The longer a sensible man lives (for a fool may live and not learn), the more convinced he will become of the importance of laying a firm foundation for every undertaking, whether it be a constitution to live under, or a house to live in, an education for his children, a coat for his back, shoes for his feet, or a ship to convey himself or his merchandise from one part of the globe to the other. He learns that it is wisest and cheapest to have all the materials of the best, to employ the best workmen, and to pay them the best wages. It is the fashion, nowadays, to get everything at a price, to which is given the name of cheap--no matter at what cost or ruin to the consumer as well as the producer, for both are equally losers--the one from being badly said, the other from getting a bad article. On every side, one ears the cries of cheap government, cheap houses, cheap education, and cheap clothing; and the people are always found ready to offer to supply them. Wiser than this generation are seamen. They know, from experience, that cheap clothes and cheap ships do not answer; that both are apt to fail at the very moment their services are most required; and a good officer, therefore, spares no expense or trouble in seeing that everything is good and sound on board his ship, from keelson to truck, below and aloft. Such a man was our friend Captain Bowse.

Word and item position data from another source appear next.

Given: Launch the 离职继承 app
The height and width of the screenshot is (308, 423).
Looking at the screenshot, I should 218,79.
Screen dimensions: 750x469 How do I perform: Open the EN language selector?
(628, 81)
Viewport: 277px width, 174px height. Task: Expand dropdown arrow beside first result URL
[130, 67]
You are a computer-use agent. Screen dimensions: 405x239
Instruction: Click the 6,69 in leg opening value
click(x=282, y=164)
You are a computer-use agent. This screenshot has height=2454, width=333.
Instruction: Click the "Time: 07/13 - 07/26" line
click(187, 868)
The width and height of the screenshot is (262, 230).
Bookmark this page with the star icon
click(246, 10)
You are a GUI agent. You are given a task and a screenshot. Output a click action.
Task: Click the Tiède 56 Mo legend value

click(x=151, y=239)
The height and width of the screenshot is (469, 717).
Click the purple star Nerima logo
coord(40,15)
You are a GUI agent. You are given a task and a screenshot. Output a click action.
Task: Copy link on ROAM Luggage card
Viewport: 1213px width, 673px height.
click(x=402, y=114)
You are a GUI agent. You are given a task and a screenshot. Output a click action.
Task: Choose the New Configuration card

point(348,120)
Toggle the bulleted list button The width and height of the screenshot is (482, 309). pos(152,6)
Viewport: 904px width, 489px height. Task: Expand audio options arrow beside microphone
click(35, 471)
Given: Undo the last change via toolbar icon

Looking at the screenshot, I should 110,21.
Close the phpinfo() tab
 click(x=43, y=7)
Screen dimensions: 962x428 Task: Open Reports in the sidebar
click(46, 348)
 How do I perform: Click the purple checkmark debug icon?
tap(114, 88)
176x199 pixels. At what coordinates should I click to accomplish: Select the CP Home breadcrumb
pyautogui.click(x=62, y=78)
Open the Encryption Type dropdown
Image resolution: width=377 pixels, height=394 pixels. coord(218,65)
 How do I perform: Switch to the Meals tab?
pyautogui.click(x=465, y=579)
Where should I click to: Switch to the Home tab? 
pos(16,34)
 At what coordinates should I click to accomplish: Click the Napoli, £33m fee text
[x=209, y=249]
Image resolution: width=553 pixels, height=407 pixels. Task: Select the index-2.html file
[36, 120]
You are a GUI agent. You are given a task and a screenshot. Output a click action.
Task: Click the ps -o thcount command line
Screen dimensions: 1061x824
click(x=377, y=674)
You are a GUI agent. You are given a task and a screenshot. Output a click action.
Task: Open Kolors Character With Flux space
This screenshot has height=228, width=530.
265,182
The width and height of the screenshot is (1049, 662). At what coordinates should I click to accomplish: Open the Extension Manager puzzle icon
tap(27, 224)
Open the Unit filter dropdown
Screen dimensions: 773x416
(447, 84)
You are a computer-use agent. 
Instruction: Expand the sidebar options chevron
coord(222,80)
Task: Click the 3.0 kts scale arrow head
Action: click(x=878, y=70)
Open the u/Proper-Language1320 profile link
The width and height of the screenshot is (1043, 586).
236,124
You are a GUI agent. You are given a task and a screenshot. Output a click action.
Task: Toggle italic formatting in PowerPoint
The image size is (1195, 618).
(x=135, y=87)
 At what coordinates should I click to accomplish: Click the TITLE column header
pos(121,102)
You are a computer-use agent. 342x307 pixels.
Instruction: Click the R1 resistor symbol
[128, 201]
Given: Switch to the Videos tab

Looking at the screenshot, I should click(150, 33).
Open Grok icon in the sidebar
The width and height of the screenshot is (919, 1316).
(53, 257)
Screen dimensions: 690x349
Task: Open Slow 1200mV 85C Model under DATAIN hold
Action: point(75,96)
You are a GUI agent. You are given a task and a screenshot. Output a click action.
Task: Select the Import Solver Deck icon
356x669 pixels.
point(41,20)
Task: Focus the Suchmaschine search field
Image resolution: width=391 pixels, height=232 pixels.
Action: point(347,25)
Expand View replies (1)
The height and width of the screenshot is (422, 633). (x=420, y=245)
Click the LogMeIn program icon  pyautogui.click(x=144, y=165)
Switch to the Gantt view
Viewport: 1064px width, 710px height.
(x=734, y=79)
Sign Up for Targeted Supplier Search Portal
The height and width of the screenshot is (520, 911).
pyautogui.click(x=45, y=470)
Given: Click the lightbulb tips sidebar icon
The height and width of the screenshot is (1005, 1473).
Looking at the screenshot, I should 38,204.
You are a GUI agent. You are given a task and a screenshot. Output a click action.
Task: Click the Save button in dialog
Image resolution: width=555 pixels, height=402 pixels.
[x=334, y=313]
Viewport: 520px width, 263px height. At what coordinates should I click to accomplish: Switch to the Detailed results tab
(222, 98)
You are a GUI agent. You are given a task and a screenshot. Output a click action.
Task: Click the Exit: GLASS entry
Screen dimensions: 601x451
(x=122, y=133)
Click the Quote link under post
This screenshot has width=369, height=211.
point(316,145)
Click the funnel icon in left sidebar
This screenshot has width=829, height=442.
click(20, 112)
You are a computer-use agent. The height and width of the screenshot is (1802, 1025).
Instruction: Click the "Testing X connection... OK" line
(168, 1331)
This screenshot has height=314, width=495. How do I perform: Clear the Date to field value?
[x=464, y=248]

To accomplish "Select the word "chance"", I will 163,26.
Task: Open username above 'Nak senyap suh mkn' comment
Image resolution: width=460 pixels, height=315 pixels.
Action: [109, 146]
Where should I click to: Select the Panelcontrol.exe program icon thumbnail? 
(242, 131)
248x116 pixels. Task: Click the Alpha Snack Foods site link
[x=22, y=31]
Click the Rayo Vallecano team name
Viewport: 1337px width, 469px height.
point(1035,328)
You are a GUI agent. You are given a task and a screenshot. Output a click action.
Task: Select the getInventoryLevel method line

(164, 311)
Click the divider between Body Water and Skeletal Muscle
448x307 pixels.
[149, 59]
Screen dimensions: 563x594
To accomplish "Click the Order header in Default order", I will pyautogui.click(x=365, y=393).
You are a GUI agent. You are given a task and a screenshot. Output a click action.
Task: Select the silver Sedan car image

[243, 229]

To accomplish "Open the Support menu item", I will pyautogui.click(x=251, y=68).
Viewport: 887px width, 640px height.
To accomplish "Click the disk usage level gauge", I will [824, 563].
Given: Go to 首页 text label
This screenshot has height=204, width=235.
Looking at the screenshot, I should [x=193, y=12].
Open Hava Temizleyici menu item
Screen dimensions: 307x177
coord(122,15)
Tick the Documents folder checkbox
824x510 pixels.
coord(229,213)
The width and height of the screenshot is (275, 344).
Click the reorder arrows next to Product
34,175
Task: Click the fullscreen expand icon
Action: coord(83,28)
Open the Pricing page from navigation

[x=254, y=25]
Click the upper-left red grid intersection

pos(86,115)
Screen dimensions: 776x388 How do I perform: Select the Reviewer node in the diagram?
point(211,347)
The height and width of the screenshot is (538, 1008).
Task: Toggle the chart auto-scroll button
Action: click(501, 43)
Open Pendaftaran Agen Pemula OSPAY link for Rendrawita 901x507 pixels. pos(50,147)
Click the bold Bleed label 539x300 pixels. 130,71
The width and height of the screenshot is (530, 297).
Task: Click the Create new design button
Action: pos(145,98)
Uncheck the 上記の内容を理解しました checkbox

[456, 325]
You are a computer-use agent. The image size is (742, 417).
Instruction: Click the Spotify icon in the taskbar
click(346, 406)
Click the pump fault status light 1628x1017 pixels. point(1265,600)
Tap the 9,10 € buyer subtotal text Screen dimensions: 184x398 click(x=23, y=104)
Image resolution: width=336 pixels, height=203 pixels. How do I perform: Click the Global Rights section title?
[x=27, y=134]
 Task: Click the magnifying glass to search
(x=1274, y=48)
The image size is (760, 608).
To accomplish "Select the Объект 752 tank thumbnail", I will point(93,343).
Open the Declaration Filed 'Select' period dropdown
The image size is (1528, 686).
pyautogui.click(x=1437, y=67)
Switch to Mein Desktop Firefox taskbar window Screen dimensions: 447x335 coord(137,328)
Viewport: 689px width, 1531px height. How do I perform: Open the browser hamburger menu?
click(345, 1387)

The spars and rigging of the _Zodiac_ did full justice to those who selected the first, and fitted the latter. Not a spar was sprung--not a strand parted with the tremendous strain put on them. It was almost too much for the ship, Bowse himself owned. It was taking the wear of years out of her in a day--as a wild debauch, or any violent exertion, will injure the human frame, more than years of ordinary toil. Though the masts stood, the ship, it was very evident, must be strained, from the way in which she was driven through the water, and made to buffet with the waves. On rushed the brig.

"That is what I call tearing the marrow out of a body's bones," said Bill Bullock. "Well, bless the old barkie; there's few could stand it as she does. I never seed any one carry on so as our skipper does, this blessed day--no, neither now, nor since the time I first went afloat."

"Nor I neither, old ship," answered Jem. "But for that matter, as the parson says, there's a time to stay at anchor, and a time to make sail, and go along as if the devil was a driver--only I do wish that that ere beggar astern was right ahead now, and that we was a chasin' her, and every now and then a slappin' at her with our bow-chasers."

"Right, Jem--my sentiments is the same; but if you comes for to go to look into the rights of the case, like a man should do, why you sees as how, if she has got twenty guns, which can sink us from where our shot can't reach 'em, and we has only got four guns, for the Quakers only has to do when you comes to frighten people at a distance, then you see as how it's wiser for we to run away, while we has got legs to run with, than to try to run when we are on our way to the bottom."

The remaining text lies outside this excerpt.